整理しておきたいのは、政治的な争点そのものの是非と、今回の一件の性質は別だということです。州民発議の中身をどう評価するかは人によって違いますし、この記事で結論を出す話でもありません。ただ、チケットを買って会場に足を運んだ観客に対して、球団の所有者側が詰め寄ったとされる構図は、スポーツビジネスの観点では明確にまずいものです。だからこそギルダーは即日で謝罪に動いたのだと考えられます。

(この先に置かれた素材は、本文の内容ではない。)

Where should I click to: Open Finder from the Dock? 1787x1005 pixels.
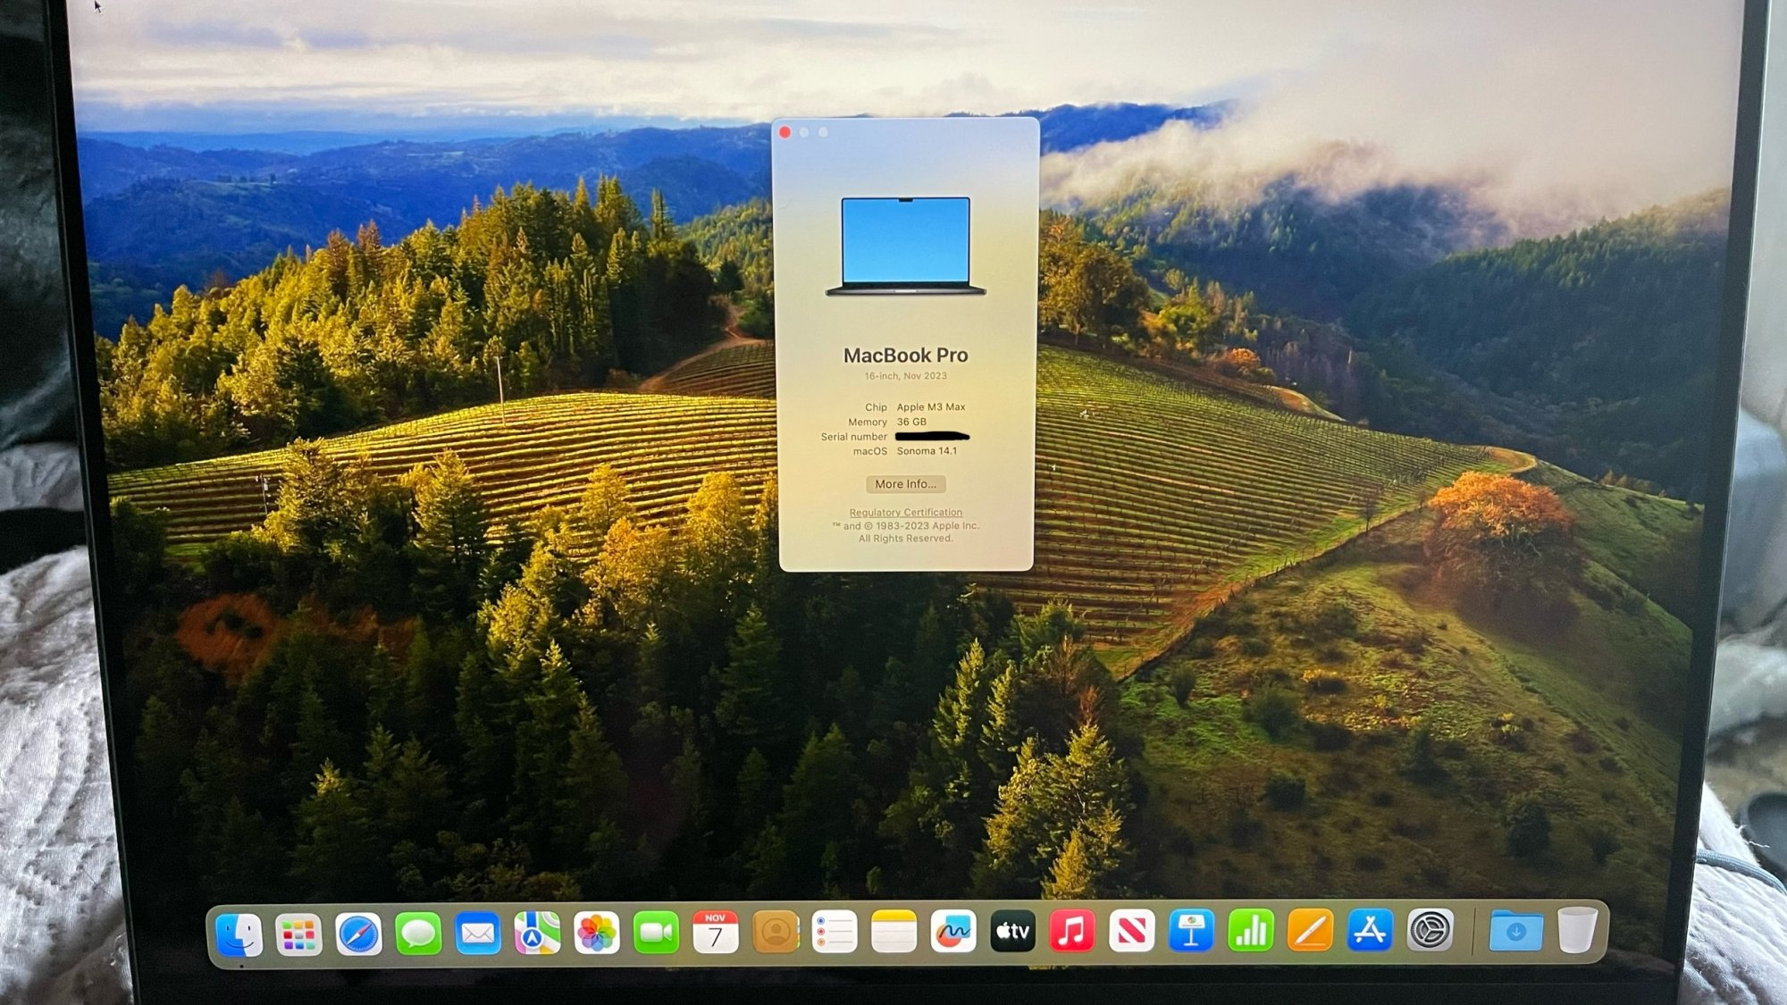(239, 934)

気になるのは、キートン本人への処分や本人からの説明が、現時点で何も示されていない点です。リーグの広報が沈黙している以上、この件が球団レベルの謝罪で幕を閉じるのか、それともリーグの手が入るのかはまだ読めません。ストーム側は会場運営や警備と連携して全員が安心して来場できる環境を整える姿勢を強調していますが、具体的な再発防止策までは公表されていません。

もう一つの論点は、選手が社会的な発言をした後、その選手が訪れる会場までが主張の「場」として消費されていく流れです。カニンガムは指差しのミームで一気に知名度を上げた人気者でもあり、彼女の言葉は良くも悪くも遠くまで運ばれます。フィーバーが「事前に知らなかった」とわざわざ声明を出したのは、選手個人の意見と球団の立場を切り離しておきたいという強い意思の表れでしょう。今後、他の会場でも同じような掲示や集まりが起きる可能性は十分にあり、リーグとしての線引きが問われる局面が来るかもしれません。

関連情報

フィーバーはこの試合で105得点を挙げ、今季何度目かの100点超えを記録しました。リーグ全体では日本時間8月3日未明に迫るトレード期限に向けて動きが加速しており、各球団のロースター編成が佳境を迎えています。カニンガムとクラークが今回の件について口を開くのか、キートンへの対応が示されるのか。次のフィーバー戦の会見が一つの節目になりそうです。